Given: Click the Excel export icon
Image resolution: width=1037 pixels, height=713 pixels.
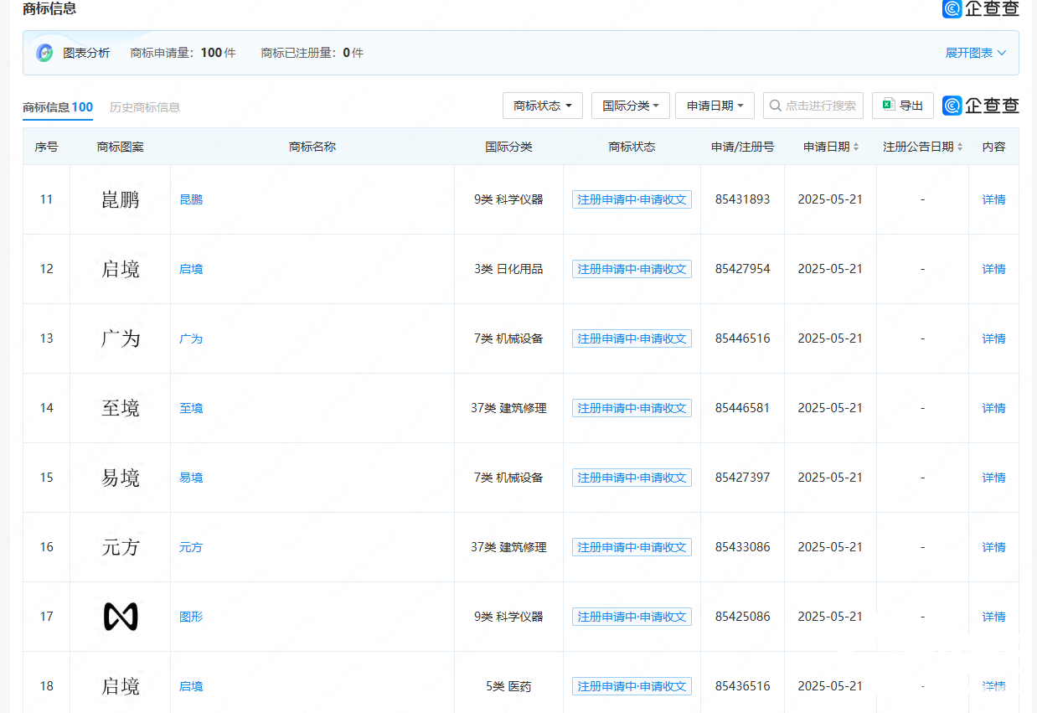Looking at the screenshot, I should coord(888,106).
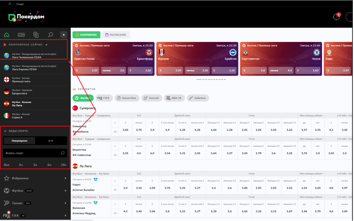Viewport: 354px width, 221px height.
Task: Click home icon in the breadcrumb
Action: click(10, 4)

################

→ **Problem description**: Reproduce the listing above line for line, leaving out the pictures.

→ **In response**:
Given: Click the Excel export icon
Image resolution: width=1037 pixels, height=713 pixels.
Looking at the screenshot, I should coord(888,106).
Viewport: 354px width, 221px height.
Task: Click home icon in the breadcrumb
Action: click(10, 4)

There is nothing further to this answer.